Local history and Big Band music were two of Jimmy’s greatest loves outside of his family. He spent years reading the library’s microfilm of the Carolina Watchman and Western Carolinian newspapers out of Salisbury. Jimmy’s first book, “Skipping Thru Iredell and Statesville” published in 1997, was a collection of articles on Iredell County published in these early Salisbury newspapers. 

Jimmy became such a local Troutman authority that the Centennial Committee of the Town of Troutman asked him to write a book on the town’s history. “Troutman: A Short History” was published in 2005. He also published a second book on Troutman titled, “Troutman and Environs 1851 – 1940.” 

I first met him in 2002 in the James Iredell Room when the library was located on Water Street. Jimmy brought in several old photographs in hopes of identifying who was in the pictures. Later, he told me he had thousands of photographs and negatives in the basement of his house that he had purchased from Elizabeth Stimson, widow of photographer Ben Stimson, in February of 1995. 

Jimmy had been visiting his friend Lester Chambers at his bookstore at 118 West Broad Street in Statesville when he saw some wonderful oversize black and white photos on display. Lester explained that the photos came from the Stimson Photography Studio occupying the floor above the bookstore.
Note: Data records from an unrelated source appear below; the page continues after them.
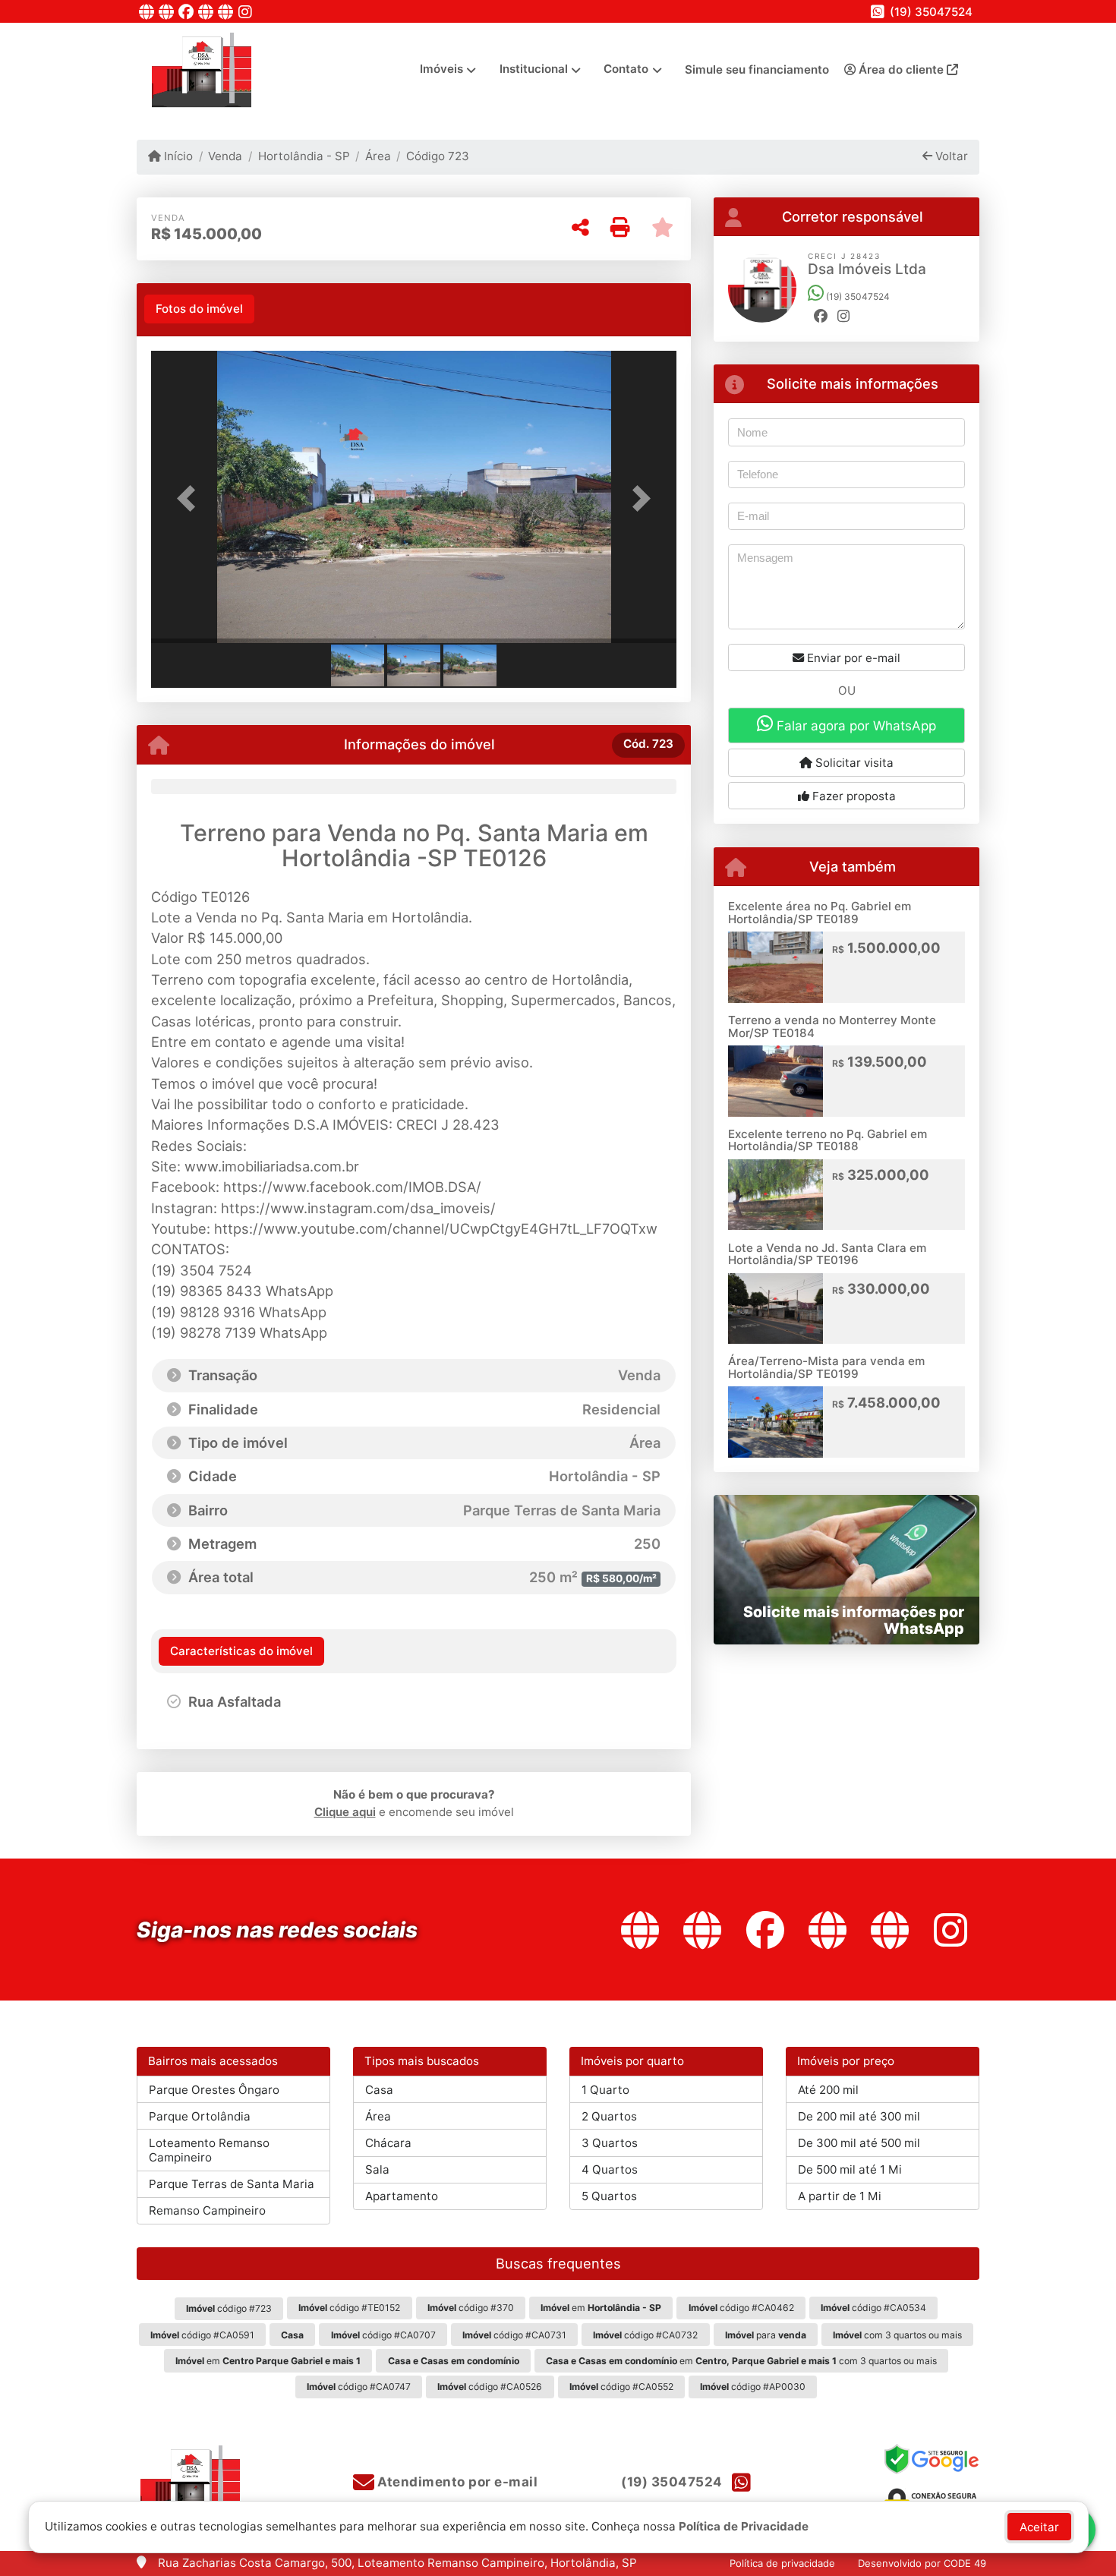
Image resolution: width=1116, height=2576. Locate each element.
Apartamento (401, 2196)
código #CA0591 (202, 2335)
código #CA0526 (489, 2386)
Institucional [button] (534, 68)
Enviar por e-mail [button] (852, 658)
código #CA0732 (645, 2335)
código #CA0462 (741, 2307)
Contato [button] (626, 68)
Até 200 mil (828, 2090)
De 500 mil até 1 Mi (850, 2169)
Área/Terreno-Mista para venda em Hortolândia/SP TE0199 (826, 1367)
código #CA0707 (383, 2335)
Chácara (388, 2143)
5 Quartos (609, 2196)
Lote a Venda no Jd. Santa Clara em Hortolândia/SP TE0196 (827, 1254)
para (765, 2335)
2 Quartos (609, 2116)
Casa (379, 2090)
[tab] (199, 309)
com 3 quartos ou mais (897, 2335)
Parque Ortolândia (200, 2116)
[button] (190, 498)
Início (177, 156)
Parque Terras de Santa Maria (231, 2184)
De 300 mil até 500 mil (859, 2143)
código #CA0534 (873, 2307)
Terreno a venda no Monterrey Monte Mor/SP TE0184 (832, 1026)
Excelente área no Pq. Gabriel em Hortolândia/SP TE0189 (819, 912)
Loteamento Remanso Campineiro (209, 2150)
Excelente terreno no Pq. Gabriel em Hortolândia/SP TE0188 (827, 1140)
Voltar (950, 156)
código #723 (229, 2308)
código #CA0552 (621, 2386)
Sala (377, 2169)
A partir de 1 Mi (839, 2196)
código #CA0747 (359, 2386)
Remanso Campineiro (207, 2210)
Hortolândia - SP (303, 156)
The Stimson Studio was started in 1890 by William Jasper Stimson and was in later years operated on W. Broad by W.J.’s son Benjamin A. Stimson up until his death in 1969. 

Ben’s wife Elizabeth had left the studio pretty much as it was after Ben passed away. A leak in the roof had damaged some of the photos which the family put outside for disposal until Lester saw and rescued them. Realizing the historical value of the photographs Jimmy purchased all the contents of the studio and took the collection to his house. 
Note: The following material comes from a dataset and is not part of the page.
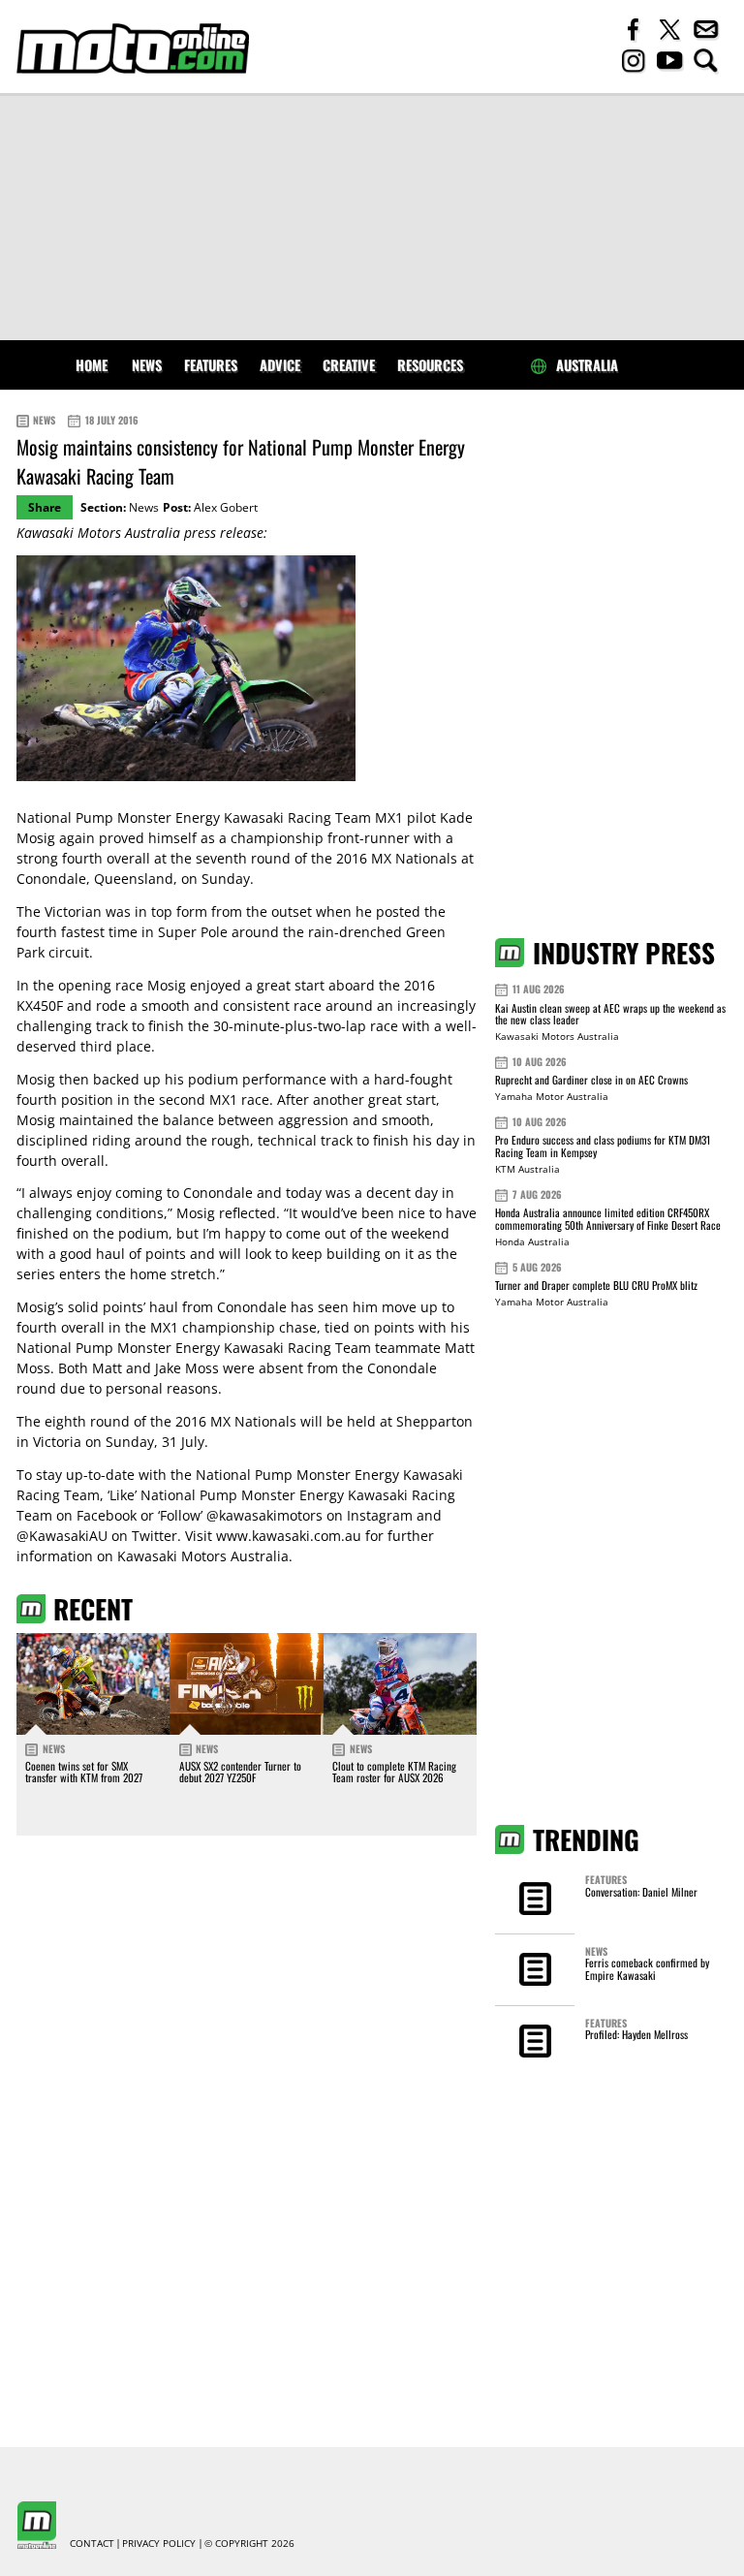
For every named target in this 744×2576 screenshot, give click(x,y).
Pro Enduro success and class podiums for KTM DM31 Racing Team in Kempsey (602, 1146)
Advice (280, 365)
In May of 2008, Jimmy sold the Stimson Collection to the Iredell County Public Library for exactly what he paid for it. The Local History Dept. at the library has digitized over 50,000 of the photographs and now has them online for viewing at

Preserving Iredell County’s history was very important to Jimmy Alley. Years ago, he acquired the bound volumes of the Statesville newspapers including the Record and Landmark from Mitchell College. Shortly before his death he agreed to donate them to the Iredell County Public Library. 

Jimmy was sharp as a tack. I remember our weekend security guard Danny once telling me that Jimmy came up beside him as he was looking out the window. In a few seconds Jimmy started pointing out one of the roofs they could see in the distance. Danny said, “I looked out the window and didn’t really see anything but a bunch of buildings, but Jimmy saw all these details.”

One of Jimmy’s delights was pointing out where someone else had made a mistake when it came to history. He took a special delight in going over a certain Record and Landmarks Sunday columnist in hopes of finding something the writer got wrong. I loved to hear him describe people. “Well he’s a good old boy, but…” or on Troutman native Beth Cloaninger who was 89 at the time, “Now she’s tough buddy.” 

The J. Hoyt Hayes Memorial Troutman Branch Library currently has a display up featuring Jimmy Alley’s books. Also, on display are items about Troutman’s history including photos borrowed from Steve Hill’s Statesville Historical Collection. The Jacob Troutman 1856 deed on permanent display at the Troutman Library was donated by Jimmy Alley. 

Steve Hill’s Statesville museum is now back open at 212 N. Center St. in Statesville Wednesday through Friday from 12:30 p.m. to 5 p.m. or by special appointment at 704-397-6959. The Troutman, Statesville, and Harmony libraries are all now open from 9 a.m. to 6 p.m. Monday through Friday. 

Jimmy came every Wednesday morning to the library for years until Covid-19 stopped him from going out. I miss him already. I think Troutman is going to miss him as well. In the preface to his book, “Troutman A Short History” Jimmy wrote, “For me, growing up in Troutman was a real enjoyment. Great town, Great folks.”